- Language: English
- Genre: Science fiction

Publication
- Published in: The Thackery T. Lambshead Cabinet of Curiosities
- Publication type: Anthology
- Publication date: June 2011

= Dacey's Patent Automatic Nanny =

"Dacey's Patent Automatic Nanny" is a science fiction novelette by American writer Ted Chiang, initially published in the 2011 anthology The Thackery T. Lambshead Cabinet of Curiosities edited by Jeff VanderMeer and Ann VanderMeer. It also appeared in the 2019 collection Exhalation: Stories.

==Plot summary==
The story concentrates on different emotional relationships that humans develop with machines. Reginald Dacey argues that a mechanical nanny is much better able to raise a child than a human one. At first, society accepts the idea and many families buy automatic nannies, but when one malfunctions and kills a child, people lose interest.

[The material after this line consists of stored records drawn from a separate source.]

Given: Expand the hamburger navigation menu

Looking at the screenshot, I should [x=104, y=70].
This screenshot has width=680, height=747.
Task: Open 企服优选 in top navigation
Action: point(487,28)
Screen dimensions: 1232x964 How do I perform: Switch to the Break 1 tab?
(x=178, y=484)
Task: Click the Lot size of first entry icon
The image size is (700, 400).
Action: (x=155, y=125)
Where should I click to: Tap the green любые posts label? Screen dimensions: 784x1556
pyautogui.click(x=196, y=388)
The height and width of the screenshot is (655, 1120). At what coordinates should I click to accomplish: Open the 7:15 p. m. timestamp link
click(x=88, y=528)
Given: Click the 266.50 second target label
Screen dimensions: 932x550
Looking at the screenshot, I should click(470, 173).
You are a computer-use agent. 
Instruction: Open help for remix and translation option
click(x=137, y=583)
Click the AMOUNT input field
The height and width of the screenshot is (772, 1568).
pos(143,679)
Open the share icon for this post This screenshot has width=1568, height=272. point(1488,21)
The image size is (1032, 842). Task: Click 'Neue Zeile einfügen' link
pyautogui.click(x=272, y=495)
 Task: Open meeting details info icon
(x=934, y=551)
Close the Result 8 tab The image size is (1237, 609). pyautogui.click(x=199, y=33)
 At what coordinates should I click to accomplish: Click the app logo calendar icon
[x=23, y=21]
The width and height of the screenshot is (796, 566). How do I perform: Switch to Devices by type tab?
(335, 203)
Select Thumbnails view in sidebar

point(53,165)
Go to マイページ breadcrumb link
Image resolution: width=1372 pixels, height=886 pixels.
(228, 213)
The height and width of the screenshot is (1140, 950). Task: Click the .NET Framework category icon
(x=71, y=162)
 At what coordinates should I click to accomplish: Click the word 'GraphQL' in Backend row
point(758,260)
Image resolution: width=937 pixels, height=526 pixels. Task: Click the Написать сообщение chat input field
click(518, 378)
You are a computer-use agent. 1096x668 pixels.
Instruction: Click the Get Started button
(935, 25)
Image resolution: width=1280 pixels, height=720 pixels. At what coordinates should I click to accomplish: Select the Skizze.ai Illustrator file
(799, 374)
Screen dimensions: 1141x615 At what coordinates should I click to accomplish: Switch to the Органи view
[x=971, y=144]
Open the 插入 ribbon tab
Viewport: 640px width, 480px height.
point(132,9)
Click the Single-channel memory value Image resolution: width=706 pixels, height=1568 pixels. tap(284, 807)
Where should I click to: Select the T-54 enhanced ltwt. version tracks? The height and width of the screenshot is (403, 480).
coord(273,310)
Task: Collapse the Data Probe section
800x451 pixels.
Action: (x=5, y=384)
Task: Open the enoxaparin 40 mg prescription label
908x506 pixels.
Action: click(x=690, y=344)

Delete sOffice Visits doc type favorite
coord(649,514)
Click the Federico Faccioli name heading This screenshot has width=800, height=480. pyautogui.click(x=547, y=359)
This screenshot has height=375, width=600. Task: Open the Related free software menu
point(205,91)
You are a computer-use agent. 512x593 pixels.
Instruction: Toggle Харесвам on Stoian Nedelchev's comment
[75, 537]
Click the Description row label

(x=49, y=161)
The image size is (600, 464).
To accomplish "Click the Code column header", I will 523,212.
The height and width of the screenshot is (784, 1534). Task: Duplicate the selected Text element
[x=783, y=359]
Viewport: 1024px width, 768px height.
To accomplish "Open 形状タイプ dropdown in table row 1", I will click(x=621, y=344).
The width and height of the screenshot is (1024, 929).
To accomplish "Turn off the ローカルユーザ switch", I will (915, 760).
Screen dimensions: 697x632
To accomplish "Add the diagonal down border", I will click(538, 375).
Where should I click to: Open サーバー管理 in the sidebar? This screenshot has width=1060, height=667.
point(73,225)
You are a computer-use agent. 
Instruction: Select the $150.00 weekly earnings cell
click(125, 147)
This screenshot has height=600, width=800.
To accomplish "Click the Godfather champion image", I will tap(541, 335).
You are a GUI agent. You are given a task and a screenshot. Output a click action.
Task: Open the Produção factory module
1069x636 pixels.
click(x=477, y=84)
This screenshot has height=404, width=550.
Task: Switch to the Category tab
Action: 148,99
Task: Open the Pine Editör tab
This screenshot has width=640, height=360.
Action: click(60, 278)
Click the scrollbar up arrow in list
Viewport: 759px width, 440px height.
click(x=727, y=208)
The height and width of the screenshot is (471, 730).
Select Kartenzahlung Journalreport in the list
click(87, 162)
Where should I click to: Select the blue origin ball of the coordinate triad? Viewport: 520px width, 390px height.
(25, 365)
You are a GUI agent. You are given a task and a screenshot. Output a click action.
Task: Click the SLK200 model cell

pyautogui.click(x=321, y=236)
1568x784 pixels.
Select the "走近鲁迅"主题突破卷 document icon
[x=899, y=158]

Dacey attempts to prove the machine is still safe by using the machine to raise his own child, when no one is willing to be the child's mother. When his son Lionel finally adopts an infant and raises it exclusively using the automatic nanny, the result is a child who is only capable of interacting with machines and not humans.

== Reviews ==
Adam Roberts wrote in The Guardian, that the novelette "is a clever piece of steampunk."